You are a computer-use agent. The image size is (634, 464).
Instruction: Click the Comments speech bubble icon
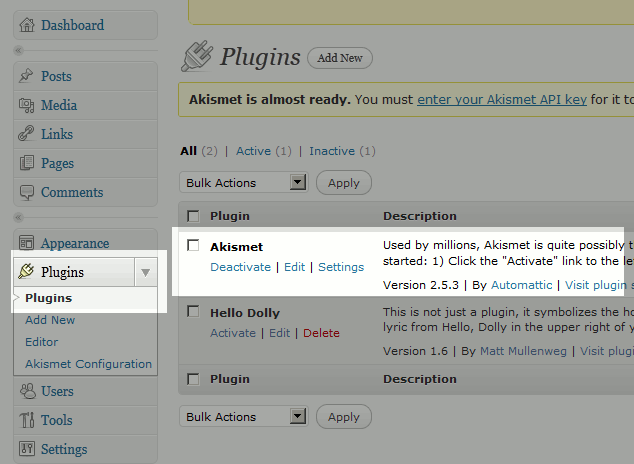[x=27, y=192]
...
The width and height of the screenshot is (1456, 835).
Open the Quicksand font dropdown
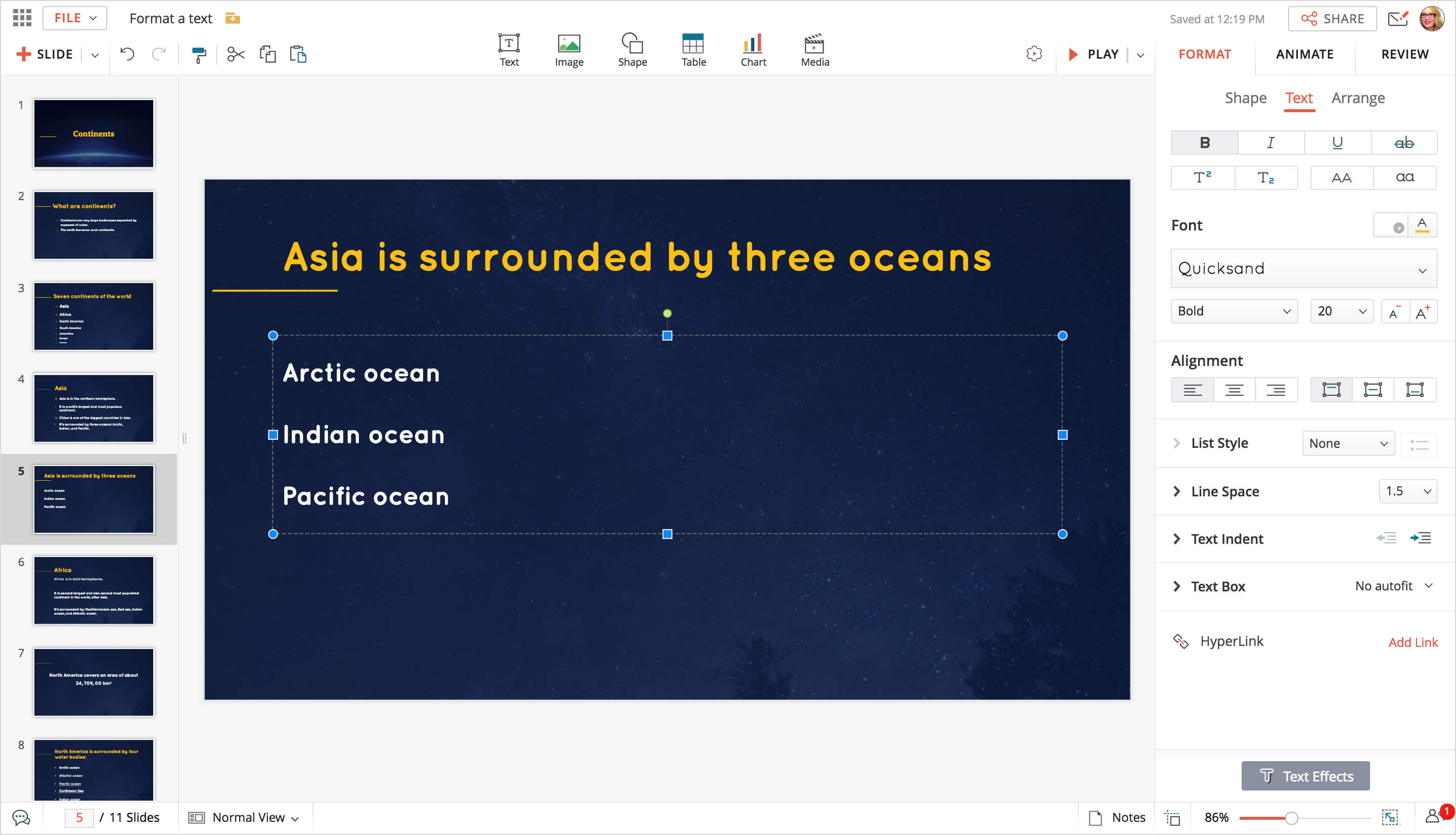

WORK REQUIRED >> Rewrite the material starting at the line containing "The width and" and ending at the line containing "Open the Quicksand font dropdown", with "dropdown" replaced by "menu" and everything else unchanged. Return only those lines.

REPLY TO THE EXERCISE >>
The width and height of the screenshot is (1456, 835).
Open the Quicksand font menu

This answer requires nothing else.